## begin TEXT

How the Citizenship Amendment Act trips over itself to make religious distinctions based on false presumptions
Manu Sanan Manu Sanan | 14 Jan, 2020
No one really knows the number of illegal immigrants in India. Figures mentioned in parliamentary debates put the estimate at upwards of 20 million. That’s more than Mumbai’s population! Then again, nobody really knows. Irrespective, the Government looks to carry through various previous attempts (over decades and across governments) to identify and deport these alleged millions of illegal immigrants. Now that’s an unexceptional aim in itself, was it not for the calamitous triumvirate of the National Population Register (NPR), the National Register of Citizens (NRC) and the Citizenship Amendment Act, 2019 (CAA).
Identifying Illegal Immigrants
If it comes to pass as notified, the exercise of identifying illegal migrants would start with an innocuous knock on your door sometime after April 2020 to collect personal data for the NPR (and also perhaps for the decennial Census, which is a separate exercise but also due contemporaneously) requiring, amongst others, the disclosure of one’s claimed nationality (not religion though, that entry is only in the Census schedule). Once collected, the Citizenship Rules, 2003 require this superset of NPR data to be ‘verified and scrutinised by the Local Registrar’ to identify individuals ‘whose citizenship is doubtful’. Again, while nobody really knows the mystifying algorithm that the Local Registrar will use to identify ‘doubtful’ citizens, one reckons it will involve, a) matching the antecedents of all individuals in the NPR to previously existing Government records for verification (dated Census records, land records, voter lists, etcetera), and b) determining whether such antecedents evidence the statutory thresholds of citizenship (that is, being born in India before July 1987 or having Indian parentage as prescribed in the Citizenship Act, 1955).
Now that’s a daunting logistical task for any office. Imagine, if you will, the nation-wide workings of the process which would traverse: a) all NPR data being corroborated with previous government records (or worse, not being so corroborated) to determine the doubtfulness of somebody’s citizenship, b) the Registrar’s office calling upon neighbours or others to give information about the ‘doubtful’ individual, c) such ‘doubtful citizens’ being served notices and being heard by the ‘Sub-district or Taluk Registrar’ tasked with delivering quick, final decisions on citizenship, d) appeals following such decisions pending before the ‘District Registrar’ even as a provisional NRC is published causing panic and a flurry of objections, e) all objections being summarily disposed of by the ‘Sub-district or Taluk Registrar’, f) the final NRC being published even as individual appeals turn into writs before various High Courts (for those who can still afford legal proceedings), and g) those left out of the NRC appealing separately to the Foreigners Tribunal (again, if they can still afford it). Clearly, even when not accounting for the Rs 1 lakh crore (or more) in its expected administrative costs, just getting to a final version of the NRC is a terribly exhausting exercise.

## end TEXT
## begin DATA SECTION

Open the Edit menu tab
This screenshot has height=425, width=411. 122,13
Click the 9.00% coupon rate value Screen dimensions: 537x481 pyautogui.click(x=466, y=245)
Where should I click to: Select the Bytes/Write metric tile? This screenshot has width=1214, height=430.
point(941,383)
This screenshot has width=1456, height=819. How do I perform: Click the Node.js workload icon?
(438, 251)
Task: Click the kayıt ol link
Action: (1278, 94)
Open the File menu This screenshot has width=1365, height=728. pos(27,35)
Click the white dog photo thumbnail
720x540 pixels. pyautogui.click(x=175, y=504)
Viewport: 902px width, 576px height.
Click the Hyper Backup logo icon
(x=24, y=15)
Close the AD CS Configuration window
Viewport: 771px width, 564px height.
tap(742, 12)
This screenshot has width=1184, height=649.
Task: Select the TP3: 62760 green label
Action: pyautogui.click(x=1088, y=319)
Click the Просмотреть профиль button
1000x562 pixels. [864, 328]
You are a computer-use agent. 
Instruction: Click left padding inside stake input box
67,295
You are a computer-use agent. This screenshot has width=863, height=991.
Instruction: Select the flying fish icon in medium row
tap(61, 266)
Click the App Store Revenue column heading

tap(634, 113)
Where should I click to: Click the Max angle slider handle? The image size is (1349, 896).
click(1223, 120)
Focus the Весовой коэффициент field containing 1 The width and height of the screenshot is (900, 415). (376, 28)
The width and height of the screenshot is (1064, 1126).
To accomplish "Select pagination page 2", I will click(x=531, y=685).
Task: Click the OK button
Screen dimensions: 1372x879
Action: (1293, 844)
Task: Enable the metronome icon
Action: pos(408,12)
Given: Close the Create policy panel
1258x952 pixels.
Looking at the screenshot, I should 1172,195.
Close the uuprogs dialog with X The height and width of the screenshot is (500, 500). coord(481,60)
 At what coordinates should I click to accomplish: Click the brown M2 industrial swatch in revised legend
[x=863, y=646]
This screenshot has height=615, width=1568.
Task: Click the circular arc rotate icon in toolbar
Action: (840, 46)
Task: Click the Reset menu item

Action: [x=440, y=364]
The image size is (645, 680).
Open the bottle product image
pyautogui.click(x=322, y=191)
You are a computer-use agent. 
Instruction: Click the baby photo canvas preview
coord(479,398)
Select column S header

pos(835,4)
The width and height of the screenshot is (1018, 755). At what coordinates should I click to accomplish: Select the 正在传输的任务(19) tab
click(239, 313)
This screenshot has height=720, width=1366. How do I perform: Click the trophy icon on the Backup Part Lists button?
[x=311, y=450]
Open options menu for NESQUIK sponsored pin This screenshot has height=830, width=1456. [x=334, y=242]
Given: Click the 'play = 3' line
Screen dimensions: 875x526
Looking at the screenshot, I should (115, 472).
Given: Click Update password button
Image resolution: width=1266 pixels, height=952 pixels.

## end DATA SECTION

AIM:
Rewrite the paragraph of the article on the Citizenship Amendment Act that begins "No one really knows the number" as a shorter paragraph that keeps its main facts.

THE RESPONSE:
Nobody knows how many illegal immigrants are in India, though figures cited in parliamentary debates put the estimate above 20 million, more than Mumbai's population. The Government aims to carry through earlier attempts, made over decades and across governments, to identify and deport them. That aim would be unexceptional if not for the "calamitous triumvirate" of the National Population Register (NPR), the National Register of Citizens (NRC) and the Citizenship Amendment Act, 2019 (CAA).